How I can finish this book, Under the Dome (1074 pages), before I can finish The Stand (1141 pages), when I started the Stand one year ago, and Under the Dome three weeks ago is beyond me, but it’s true.
Under the Dome reads like a season of 24. The book opens with a series of tragedies that initially befall the residents of the small Maine town of Chester’s Mill, and lopes along, downing one domino of tragedy after the other, until… Whammo! What happens? Well, you’ll have to read the book for that.
King populates this novel with many characters. So many, in fact, as a budding writer, I find it intimidating. I think the more I study writing, the more intimidated I get when I look at the minefield of cliche I must traverse in order to get to the inside of ONE character, much less twenty of them. King may not flush all the cliche from his population, but does he have to? In a town like Chester’s Mill? It’s believable that people would live by them. I wasn’t distracted by Big Jim’s H3, nor by Barbie’s military kick-ass a la Reese from the Terminator. The characters are fun. They fit the bill. They are reachable and understandable to everyone, and no one has to tread through a mound of rich metaphor to get the point. Sometimes that’s just what I need to read, and I am so happy King is there to provide.
The Plot involves a fun thought experiment. (I personally LOVE thought experiments like this) What would happen if … a large indestructible dome suddenly enclosed an entire town, completely separating it from the rest of the world in every way (except, for some odd reason, sound and radio-waves pass through it with no problem, and air and water can trickle through as well). The immediate issues are apparent: Will the oxygen run out? Will the sky heat up? Will the pollution start poisoning the populace? What about food? What about water? The more interesting questions become: how will the population deal with the crisis psychologically? Of course, this is a mini situation that sums up a much larger and real issue, as King infers in his interview about the book: We are trapped under the dome of our atmosphere… and we may go so far as to wipe ourselves out.

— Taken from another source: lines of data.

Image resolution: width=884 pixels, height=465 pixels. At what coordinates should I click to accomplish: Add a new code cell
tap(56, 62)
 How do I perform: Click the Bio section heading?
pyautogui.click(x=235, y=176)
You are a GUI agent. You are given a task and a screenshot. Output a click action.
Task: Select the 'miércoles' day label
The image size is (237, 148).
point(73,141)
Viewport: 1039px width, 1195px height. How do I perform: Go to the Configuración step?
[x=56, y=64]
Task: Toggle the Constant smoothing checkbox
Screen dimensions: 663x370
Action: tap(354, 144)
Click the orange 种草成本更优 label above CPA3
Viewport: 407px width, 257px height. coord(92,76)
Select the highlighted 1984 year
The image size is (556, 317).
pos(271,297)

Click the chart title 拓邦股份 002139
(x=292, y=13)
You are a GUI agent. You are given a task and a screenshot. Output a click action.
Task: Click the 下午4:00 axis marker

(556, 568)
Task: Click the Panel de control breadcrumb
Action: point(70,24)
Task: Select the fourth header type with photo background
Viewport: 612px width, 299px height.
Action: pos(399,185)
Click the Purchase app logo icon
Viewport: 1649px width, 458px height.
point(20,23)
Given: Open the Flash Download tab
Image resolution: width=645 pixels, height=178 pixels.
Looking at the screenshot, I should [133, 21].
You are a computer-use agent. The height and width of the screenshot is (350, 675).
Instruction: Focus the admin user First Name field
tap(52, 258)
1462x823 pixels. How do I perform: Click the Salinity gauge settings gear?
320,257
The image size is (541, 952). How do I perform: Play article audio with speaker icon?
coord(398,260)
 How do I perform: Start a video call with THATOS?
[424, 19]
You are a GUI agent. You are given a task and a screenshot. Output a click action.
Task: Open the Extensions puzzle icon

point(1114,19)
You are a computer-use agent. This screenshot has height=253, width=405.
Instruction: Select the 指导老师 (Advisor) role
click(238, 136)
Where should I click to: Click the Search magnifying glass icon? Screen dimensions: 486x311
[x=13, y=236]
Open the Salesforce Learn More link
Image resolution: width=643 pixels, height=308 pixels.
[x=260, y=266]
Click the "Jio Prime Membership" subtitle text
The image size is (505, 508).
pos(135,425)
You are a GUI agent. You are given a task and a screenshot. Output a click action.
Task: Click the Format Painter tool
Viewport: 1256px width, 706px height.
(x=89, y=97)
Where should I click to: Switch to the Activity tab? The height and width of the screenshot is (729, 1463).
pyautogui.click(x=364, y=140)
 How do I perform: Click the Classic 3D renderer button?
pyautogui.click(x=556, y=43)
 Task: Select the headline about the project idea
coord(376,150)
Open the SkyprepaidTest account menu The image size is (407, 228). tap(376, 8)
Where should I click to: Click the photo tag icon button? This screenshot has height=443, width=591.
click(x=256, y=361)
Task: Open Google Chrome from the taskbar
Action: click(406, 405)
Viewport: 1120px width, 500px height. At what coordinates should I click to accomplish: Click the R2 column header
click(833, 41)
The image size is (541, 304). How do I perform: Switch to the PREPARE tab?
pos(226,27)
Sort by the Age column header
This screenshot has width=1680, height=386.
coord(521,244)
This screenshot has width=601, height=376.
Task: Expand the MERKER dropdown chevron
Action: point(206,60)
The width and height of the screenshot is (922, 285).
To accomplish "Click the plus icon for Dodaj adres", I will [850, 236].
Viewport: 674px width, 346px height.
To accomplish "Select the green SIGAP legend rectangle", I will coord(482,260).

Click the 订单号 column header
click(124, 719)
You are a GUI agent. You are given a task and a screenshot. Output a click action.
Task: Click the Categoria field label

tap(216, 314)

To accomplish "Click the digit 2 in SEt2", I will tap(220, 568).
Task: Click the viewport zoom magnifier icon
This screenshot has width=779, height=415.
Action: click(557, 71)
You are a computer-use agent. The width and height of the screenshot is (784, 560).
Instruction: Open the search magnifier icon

One thing I wanted to cover is what keeps me coming back to read more King. He has this way of layering his scenes such that the following scene begins a little before the previous scene ends in time. In this way, there is time overlap, so we get to see what was happening elsewhere while the previous scene was occurring, yet, we still ‘move ahead’ in time. It makes his stories feel like a musical canon. The more he writes, the better he gets at it, too. It is something I have always admired, and would like to weave some harmonic of it into my own writing. Of course, King is the master of leaving you hanging as well. He’ll end one segment just when you HAVE to know what happens next, then insert a new predicament in after it, just long enough to hold your interest before he moves back to handing over the information you were in dire straits to uncover previously. Sound complicated? Whoops, that’s just me. Anyway, it’s a page turner, for sure.
I give it a thumbs up, and can’t wait for his November short story release of Full Dark, No Stars.